The first question I often get is, why Belgium? Perhaps one of the strangest countries in Western Europe, and seemingly always ignored for France, England and the Netherlands, Belgium certainly seems like a strange choice. Well, I had no choice.
How’s that for dramatic?
In order to effectively study abroad, and effectively financially, I knew I wanted to be gone for a full year. I also knew I had to go to a French-speaking country, or, er, city, or, er, partially French-speaking partially city, but I had to be able to take my classes in English. Because, pardon my French, my French sucks.
Those two requirements alone ruled out every possible University of California program. They either allowed me to take French with other classes in English for only a semester, or I had to be fluent in order to stay for a year.
And that, friend, answers another common question: Why aren’t you studying through the University of California?
That’s right! I’m not studying through my alma mater! I’m going through a third-party provider based out of — of all places — TEXAS! It’s called International Studies Abroad (ISA), and here’s the link to my program.
Now you might be thinking, “Great Janelle! You still haven’t answered my first question. Why Belgium? Why not just go through an outside provider and go to Paris like everyone else and like you probably secretly desire?”
I’m sorry, let me answer that for you.
This ISA program in Brussels offers some badass classes. Badass classes that will count toward my major, Technocultural Studies, and help me graduate on time. That’s another thing about studying abroad — it’s easy to fall behind and be forced to stay a fifth year. The ISA programs in France, while they looked fantastic, would have surely set me back another year.
In Brussels, I’ll be taking communication (and hopefully journalism in the spring) classes at Vesalius College — a small school with about 300 international students. It’s part of a 10,000-student Dutch university, so us internationals benefit from big-school amenities but still have 25-person classes. I’m pre-enrolled in film theory and scriptwriting, mass communication, intercultural communication, European art, and then I’ll be placed into a French class at orientation. Being over ambitious, I’m also intending to apply to the school’s English, student-run magazine, Vernacular.

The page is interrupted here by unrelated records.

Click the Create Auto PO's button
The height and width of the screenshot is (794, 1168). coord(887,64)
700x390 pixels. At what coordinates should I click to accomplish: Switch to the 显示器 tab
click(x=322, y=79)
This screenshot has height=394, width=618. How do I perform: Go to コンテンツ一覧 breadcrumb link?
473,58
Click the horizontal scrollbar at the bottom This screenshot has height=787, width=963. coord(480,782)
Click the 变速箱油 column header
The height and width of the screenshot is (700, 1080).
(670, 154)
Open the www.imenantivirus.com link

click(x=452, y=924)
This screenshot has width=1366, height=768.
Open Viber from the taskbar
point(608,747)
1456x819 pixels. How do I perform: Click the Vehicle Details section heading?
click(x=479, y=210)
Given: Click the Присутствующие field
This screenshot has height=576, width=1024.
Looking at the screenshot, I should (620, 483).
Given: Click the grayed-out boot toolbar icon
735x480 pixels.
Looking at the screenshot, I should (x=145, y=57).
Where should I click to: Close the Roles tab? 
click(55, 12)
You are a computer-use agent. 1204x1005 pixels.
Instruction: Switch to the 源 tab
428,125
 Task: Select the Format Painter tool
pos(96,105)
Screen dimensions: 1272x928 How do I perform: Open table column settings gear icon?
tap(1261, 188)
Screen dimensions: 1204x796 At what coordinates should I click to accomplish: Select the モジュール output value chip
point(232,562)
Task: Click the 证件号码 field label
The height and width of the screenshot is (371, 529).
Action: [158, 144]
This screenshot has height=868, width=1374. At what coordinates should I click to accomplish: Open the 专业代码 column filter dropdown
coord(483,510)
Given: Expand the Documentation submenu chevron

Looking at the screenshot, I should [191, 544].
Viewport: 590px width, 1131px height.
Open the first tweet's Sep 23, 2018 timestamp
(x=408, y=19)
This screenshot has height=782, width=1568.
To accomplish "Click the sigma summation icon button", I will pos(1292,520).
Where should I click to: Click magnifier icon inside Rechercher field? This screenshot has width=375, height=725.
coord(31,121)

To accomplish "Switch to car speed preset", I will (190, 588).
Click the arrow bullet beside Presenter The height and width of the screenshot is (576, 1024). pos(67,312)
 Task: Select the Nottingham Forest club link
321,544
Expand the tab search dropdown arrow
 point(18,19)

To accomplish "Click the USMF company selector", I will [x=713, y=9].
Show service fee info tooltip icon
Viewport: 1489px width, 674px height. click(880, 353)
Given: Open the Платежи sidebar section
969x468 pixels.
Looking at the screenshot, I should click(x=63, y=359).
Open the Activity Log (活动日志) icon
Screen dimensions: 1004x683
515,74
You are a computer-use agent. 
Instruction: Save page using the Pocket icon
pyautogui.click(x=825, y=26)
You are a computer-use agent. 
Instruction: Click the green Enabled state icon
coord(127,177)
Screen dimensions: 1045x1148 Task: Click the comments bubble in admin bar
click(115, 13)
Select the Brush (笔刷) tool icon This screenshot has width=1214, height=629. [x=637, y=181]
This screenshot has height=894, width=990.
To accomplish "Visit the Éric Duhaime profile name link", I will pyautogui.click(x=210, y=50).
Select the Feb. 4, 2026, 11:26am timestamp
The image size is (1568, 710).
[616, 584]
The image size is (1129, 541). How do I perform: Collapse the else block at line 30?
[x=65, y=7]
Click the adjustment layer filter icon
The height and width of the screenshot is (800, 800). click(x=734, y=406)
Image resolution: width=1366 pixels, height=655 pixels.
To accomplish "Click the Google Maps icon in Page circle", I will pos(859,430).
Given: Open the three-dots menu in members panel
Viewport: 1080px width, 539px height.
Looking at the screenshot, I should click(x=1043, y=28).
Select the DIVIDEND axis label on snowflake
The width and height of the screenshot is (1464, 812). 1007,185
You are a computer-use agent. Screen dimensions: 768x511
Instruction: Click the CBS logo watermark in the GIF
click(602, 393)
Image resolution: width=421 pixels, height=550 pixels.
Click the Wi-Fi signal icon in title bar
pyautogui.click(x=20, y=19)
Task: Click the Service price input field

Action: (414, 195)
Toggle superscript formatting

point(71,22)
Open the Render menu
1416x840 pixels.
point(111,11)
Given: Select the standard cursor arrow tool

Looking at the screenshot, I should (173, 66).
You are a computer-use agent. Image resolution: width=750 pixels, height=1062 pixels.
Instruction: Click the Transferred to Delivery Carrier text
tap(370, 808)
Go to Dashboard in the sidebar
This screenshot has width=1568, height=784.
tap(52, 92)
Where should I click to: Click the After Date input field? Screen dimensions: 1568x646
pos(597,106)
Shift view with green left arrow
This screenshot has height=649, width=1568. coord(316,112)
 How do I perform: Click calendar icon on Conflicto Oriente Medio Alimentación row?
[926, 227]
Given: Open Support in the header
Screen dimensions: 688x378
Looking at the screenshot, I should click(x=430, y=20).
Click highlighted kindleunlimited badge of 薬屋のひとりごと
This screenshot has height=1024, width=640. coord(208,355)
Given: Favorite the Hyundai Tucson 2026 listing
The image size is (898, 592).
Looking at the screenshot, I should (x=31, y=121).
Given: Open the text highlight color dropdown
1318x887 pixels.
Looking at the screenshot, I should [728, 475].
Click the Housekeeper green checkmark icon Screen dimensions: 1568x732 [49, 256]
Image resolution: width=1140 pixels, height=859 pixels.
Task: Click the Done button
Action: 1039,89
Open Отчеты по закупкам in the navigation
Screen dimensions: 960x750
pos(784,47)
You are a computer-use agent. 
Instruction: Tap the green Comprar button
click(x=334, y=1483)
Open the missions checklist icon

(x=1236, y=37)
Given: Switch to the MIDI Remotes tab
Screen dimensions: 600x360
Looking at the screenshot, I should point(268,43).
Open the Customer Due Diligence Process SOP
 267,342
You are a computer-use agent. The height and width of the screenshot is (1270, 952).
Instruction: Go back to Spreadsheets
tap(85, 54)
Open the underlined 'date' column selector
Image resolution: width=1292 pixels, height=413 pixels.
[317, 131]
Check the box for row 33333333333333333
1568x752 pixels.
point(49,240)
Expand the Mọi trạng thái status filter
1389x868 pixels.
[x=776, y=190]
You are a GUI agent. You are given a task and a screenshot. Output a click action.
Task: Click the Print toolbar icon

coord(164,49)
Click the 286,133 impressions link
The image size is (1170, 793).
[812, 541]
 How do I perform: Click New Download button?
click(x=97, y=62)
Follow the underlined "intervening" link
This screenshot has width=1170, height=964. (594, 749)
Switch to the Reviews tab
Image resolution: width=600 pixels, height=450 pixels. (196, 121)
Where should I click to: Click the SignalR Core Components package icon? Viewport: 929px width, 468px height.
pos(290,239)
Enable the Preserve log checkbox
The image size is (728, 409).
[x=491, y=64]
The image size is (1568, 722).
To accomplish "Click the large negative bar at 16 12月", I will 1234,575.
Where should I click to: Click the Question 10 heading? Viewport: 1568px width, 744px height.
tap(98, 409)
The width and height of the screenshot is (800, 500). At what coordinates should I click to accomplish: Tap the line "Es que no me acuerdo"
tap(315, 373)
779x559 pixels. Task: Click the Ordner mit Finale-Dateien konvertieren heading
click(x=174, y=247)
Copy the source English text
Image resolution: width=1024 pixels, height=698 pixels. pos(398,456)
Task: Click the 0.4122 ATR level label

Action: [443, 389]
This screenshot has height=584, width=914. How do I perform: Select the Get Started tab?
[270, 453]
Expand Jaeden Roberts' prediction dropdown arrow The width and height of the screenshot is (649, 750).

There are some pre-planned ISA excursions to Bruges, Antwerp, Ghent, Dinant and The Hague in Holland. I have a pre-planned trip to a Tuscan villa with my family in the spring. I have a month off in the winter, and I intend to see Prague and Istanbul somewhere during that time. And of course, I’m approximately two hours (or less) from Paris, London, Amsterdam and Cologne by train!
In the mean time, I’m trying to choose which travel guidebooks to buy — Rick Steve’s? Lonely Planet? The Rough Guide? Frommer’s? And my suitcase remains on my bedroom floor, empty and taunting me. And I’m still waiting to find out who my host family is, and who these other ISA students from across the states are.